- [PROBLEM STATEMENT]: Please extend the appellate opinion below, starting right after its last paragraph.

##### EXTRACT PROVIDED

JUSTICE KNECHT delivered the judgment of the court, with opinion.
¶ 1 Following a September 2015 bench trial, defendant, Earnest Maurice Bell, was convicted of two counts of unlawful delivery of a controlled substance within 1000 feet of a church, two counts of unlawful delivery of a controlled substance, one count of possession of a controlled substance with the intent to deliver within 1000 feet of a church, and one count of unlawful possession of a controlled substance with the intent to deliver and sentenced to three concurrent terms of 22 years imprisonment. In October 2015, defendant filed a pro se motion alleging, in part, he was provided ineffective assistance by his trial counsel. At a December 2015 hearing, the trial court did not inquire into defendants complaint about his counsels performance.
¶ 2 Defendant appeals, arguing this court should (1) remand the matter because the trial court failed to conduct an inquiry into his pro se posttrial claim of ineffective assistance of counsel; (2) remand for a new trial and fitness hearing because the court failed to sua sponte order, and/or his trial counsel provided ineffective assistance by failing to request, a fitness evaluation when a bona fide doubt existed as to his fitness at the time of trial; (3) remand for a new trial because his right to due process and his right to confront witnesses were violated when his trial was held without him; (4) reverse his convictions for possession with intent to deliver because the State failed to prove beyond a reasonable doubt he had either actual or constructive possession of the discovered drugs; and (5) reduce his sentence or remand for a new sentencing hearing because his sentence is excessive in light of his mental illness and history of drug addiction.
¶ 3 Under People v. Krankel , 102 Ill. 2d 181, 80 Ill.Dec. 62, 464 N.E.2d 1045 (1984), and its progeny, we remand the matter for the trial court to conduct an inquiry into defendants pro se posttrial claim of ineffective assistance of counsel. As a result, we do not reach defendants other claims.

##########
##### DATA SECTION

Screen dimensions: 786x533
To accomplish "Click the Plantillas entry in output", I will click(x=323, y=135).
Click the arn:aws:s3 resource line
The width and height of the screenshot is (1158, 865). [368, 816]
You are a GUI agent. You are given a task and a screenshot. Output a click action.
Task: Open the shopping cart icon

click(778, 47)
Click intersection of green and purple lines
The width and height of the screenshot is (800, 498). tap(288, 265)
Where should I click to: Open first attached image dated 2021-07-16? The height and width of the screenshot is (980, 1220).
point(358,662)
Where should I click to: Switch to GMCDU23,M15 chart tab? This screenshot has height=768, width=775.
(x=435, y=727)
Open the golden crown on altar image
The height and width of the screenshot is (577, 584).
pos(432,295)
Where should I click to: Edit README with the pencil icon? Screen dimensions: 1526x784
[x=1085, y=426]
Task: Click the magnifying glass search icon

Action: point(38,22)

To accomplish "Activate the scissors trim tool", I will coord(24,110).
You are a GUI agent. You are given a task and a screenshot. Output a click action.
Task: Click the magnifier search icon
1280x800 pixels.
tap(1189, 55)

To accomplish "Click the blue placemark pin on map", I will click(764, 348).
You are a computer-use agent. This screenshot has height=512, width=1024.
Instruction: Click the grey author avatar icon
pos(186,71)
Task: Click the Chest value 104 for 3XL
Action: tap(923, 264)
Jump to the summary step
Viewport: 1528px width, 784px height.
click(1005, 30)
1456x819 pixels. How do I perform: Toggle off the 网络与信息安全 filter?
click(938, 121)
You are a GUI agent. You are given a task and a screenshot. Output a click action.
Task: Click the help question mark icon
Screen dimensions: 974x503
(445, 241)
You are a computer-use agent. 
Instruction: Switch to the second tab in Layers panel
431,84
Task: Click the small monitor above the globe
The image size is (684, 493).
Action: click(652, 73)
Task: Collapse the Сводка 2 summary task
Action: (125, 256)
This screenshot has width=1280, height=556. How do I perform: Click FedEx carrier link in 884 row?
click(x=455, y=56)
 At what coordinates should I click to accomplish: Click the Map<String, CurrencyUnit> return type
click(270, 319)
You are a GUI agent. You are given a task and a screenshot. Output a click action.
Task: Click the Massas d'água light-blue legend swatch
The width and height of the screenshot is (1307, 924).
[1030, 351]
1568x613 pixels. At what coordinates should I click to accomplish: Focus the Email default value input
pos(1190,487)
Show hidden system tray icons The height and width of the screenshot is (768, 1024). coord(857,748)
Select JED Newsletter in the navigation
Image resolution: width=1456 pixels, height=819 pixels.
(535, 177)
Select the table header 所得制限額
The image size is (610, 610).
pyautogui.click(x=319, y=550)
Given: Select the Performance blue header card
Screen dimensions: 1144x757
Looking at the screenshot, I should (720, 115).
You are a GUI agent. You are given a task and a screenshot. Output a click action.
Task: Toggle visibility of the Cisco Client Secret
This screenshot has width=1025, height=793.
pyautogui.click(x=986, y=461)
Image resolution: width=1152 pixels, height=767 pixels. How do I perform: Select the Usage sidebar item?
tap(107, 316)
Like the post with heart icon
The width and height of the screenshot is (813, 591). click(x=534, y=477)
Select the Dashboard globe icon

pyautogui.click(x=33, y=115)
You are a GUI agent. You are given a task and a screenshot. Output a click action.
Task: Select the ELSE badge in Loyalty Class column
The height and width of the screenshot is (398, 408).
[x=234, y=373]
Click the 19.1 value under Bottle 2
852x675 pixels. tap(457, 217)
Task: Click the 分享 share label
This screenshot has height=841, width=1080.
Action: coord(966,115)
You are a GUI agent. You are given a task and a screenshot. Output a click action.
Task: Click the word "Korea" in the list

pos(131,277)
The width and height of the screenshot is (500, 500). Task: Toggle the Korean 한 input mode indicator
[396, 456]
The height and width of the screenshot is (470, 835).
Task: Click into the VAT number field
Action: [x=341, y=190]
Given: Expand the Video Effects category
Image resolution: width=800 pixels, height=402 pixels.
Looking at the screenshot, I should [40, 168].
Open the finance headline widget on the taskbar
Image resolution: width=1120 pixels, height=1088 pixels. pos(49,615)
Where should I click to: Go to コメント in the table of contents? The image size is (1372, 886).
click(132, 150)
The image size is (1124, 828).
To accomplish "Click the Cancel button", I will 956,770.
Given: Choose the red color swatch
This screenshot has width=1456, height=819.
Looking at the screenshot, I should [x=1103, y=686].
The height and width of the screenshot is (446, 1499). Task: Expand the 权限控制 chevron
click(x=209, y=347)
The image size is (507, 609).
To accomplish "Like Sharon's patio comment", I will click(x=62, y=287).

##########

- [RESULT FOR THIS TASK]:
¶ 4 I. BACKGROUND
¶ 5 A. Indictment
¶ 6 In June 2014, the State charged defendant by indictment with unlawful delivery of a controlled substance within 1000 feet of a church ( 720 ILCS 570/407(b)(2) (West 2012) ) (count I), unlawful delivery of a controlled substance (id. § 401(d) ) (count II), unlawful delivery of a controlled substance within 1000 feet of a church (id. § 407(b)(1) ) (count III), unlawful delivery of a controlled substance (id. § 401(c)(2) ) (count IV), unlawful delivery of a controlled substance within 1000 feet of a church (id. § 407(b)(1) ) (count V), unlawful delivery of a controlled substance (id. § 401(c)(2) ) (count VI), unlawful possession of a controlled substance with the intent to deliver within 1000 feet of a church (id. § 407(b)(1) ) (count VII), and unlawful possession of a controlled substance with the intent to deliver (id. § 401(c)(2) ) (count VIII). The State later nol-prossed counts I and II.
¶ 7 B. Bench Trial
¶ 8 On September 11, 2015, the trial court held a scheduled bench trial. Prior to commencing the trial, the court held a discussion on the record with defense counsel and the prosecuting attorney. Defendant was not present but rather remained in a holding cell. Defense counsel indicated defendant was agitated, very upset, and expressed that he was going to hurt himself because counsel was unwilling to present a defense that counsel found to have no basis in law. The court elicited comment from the supervising sergeant of court security, who explained defendant was hitting the walls, kicking the door, demanding to go downstairs back to the jail, and saying hes not coming into the courtroom. The court indicated it would recess to allow defense counsel to speak with defendant about his right to be present during trial.
¶ 9 After speaking with defendant, defense counsel returned to the courtroom, and the trial court continued a discussion on the record. Defendant remained in a holding cell. Defense counsel indicated he explained to defendant his right to be present at trial, to which defendant repeatedly said he didnt understand and he intended to harm himself. Defense counsel noted defendants agitation began that morning after counsel refused defendants request to present a police misconduct defense. The prosecutor noted defendant had not acted out in court previously and had no jail disciplinary reports. Defense counsel further noted defendant had always been civil up until this morning. The supervising sergeant noted he witnessed defendant with defense counsel and saw defendant knot a shirt around his own neck and attempt to flush the shirt in a toilet. The court found it would be appropriate for it to take additional measures to explain to defendant, on the record, of his right to be present at trial.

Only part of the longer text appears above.